(Data items)

= = =

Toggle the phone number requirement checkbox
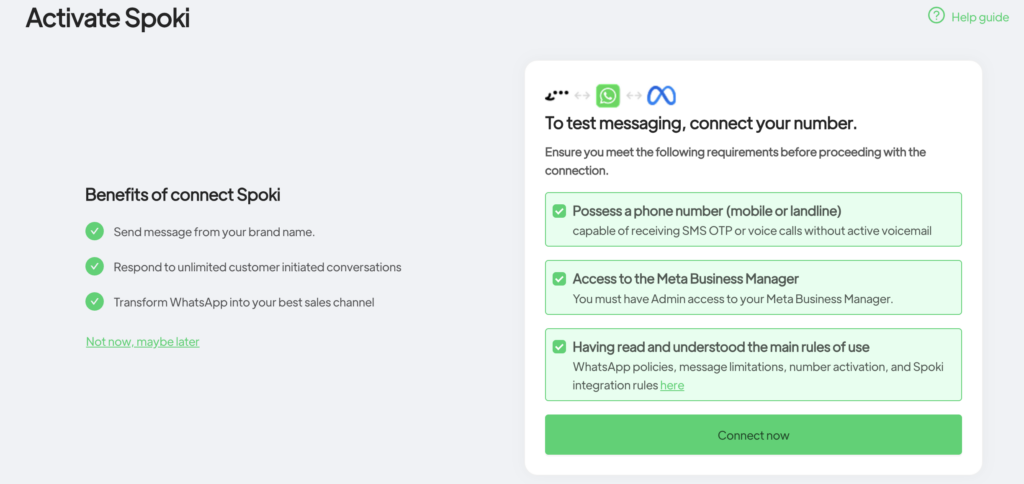Viewport: 1024px width, 484px height. coord(559,211)
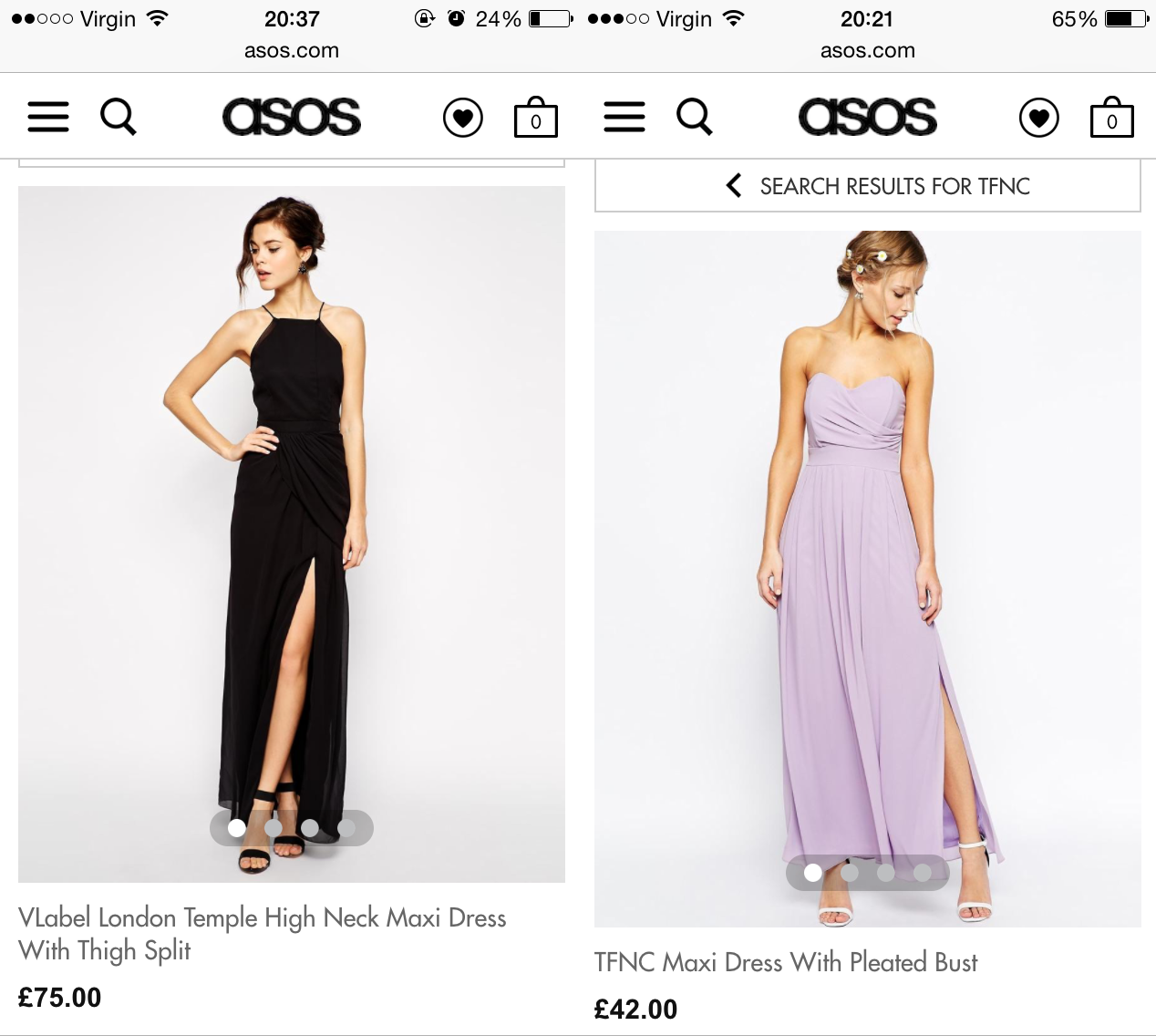This screenshot has width=1156, height=1036.
Task: Tap the lilac TFNC maxi dress photo
Action: tap(868, 547)
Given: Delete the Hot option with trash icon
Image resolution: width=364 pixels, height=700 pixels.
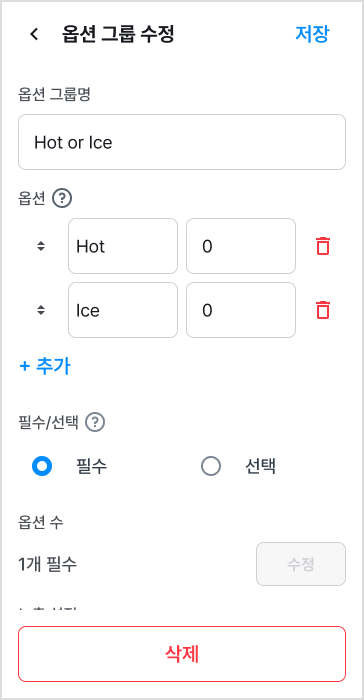Looking at the screenshot, I should click(x=323, y=246).
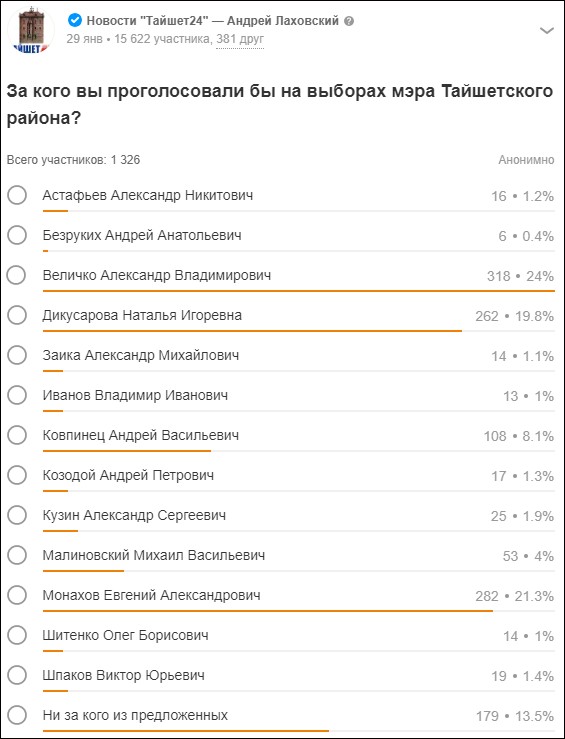Choose Монахов Евгений Александрович radio button
The height and width of the screenshot is (739, 565).
[x=17, y=596]
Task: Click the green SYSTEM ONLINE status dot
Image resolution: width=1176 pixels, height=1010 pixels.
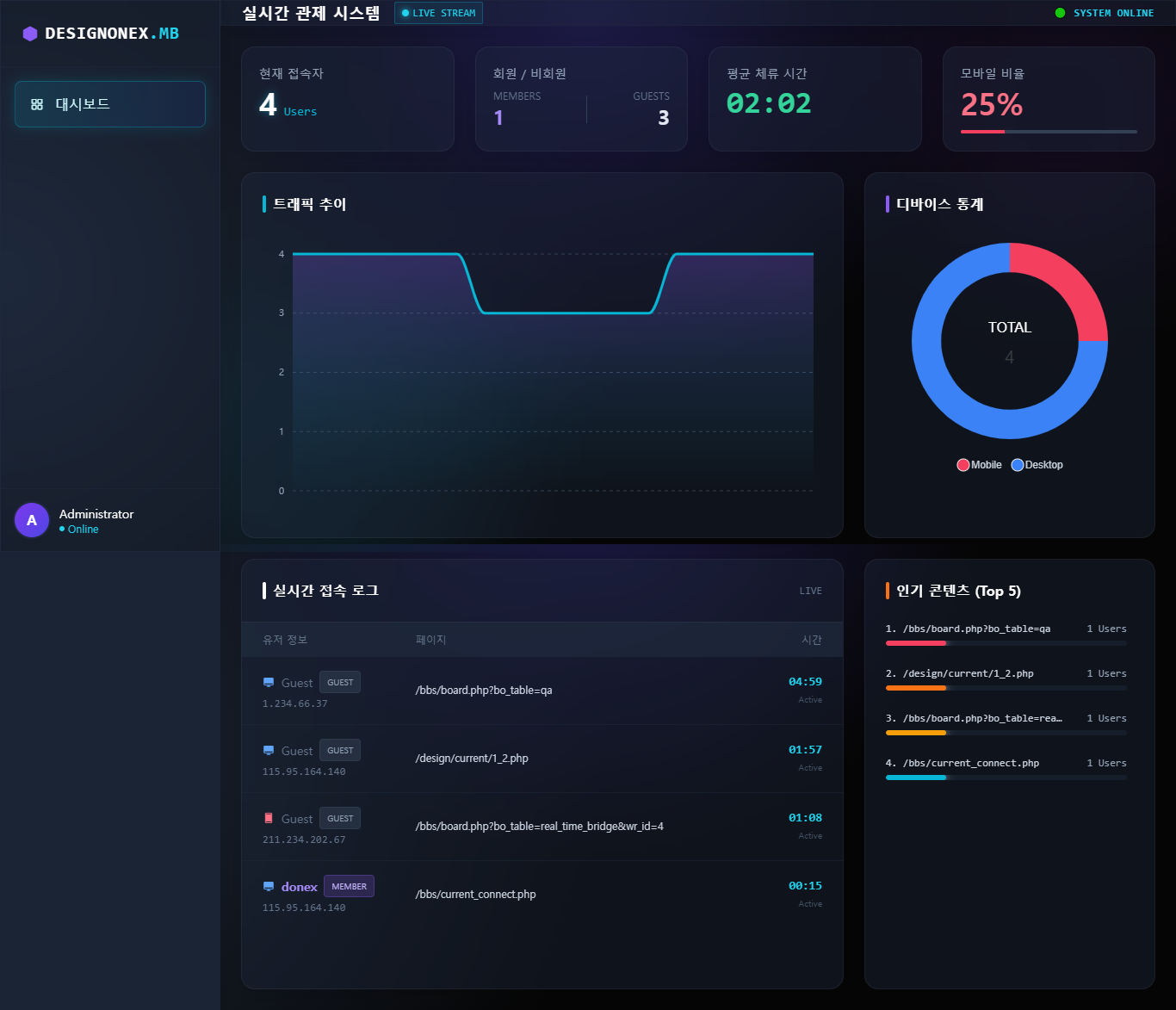Action: pyautogui.click(x=1060, y=13)
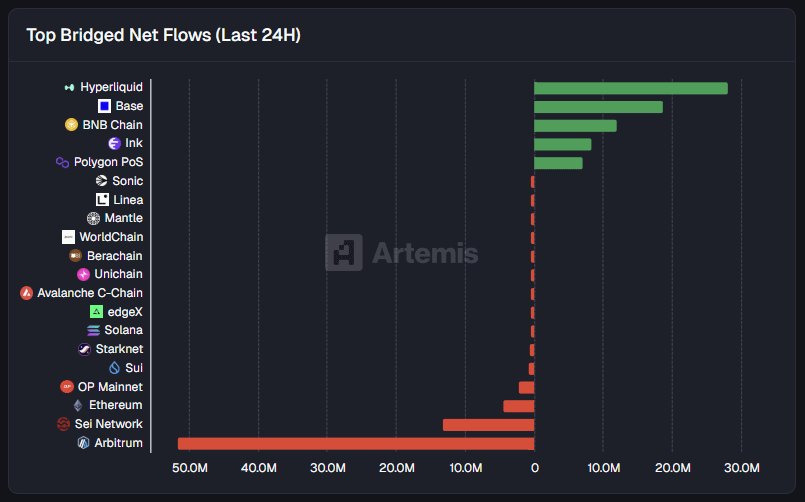The image size is (805, 502).
Task: Click the BNB Chain logo icon
Action: point(71,125)
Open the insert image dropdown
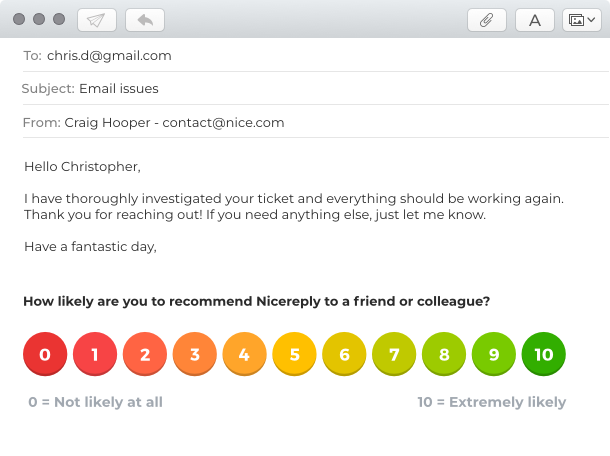610x456 pixels. (582, 20)
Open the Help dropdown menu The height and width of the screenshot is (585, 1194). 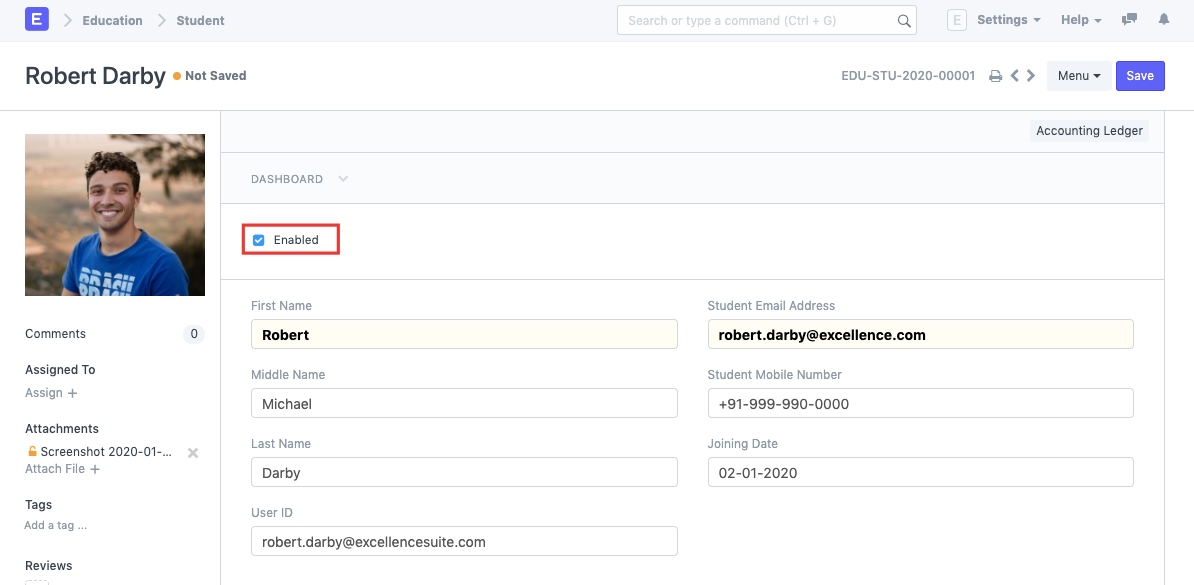point(1080,20)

= = =

■ Exercise brief: An exact copy is needed. It runs from the line above containing "Given: Delete the Hot option with trash icon" down to the line containing "Task: Click the green", both included, with no pictures.

■ Exercise solution:
Given: Delete the Hot option with trash icon
Image resolution: width=364 pixels, height=700 pixels.
Looking at the screenshot, I should click(x=323, y=246).
Choose Монахов Евгений Александрович radio button
The height and width of the screenshot is (739, 565).
[x=17, y=596]
Task: Click the green SYSTEM ONLINE status dot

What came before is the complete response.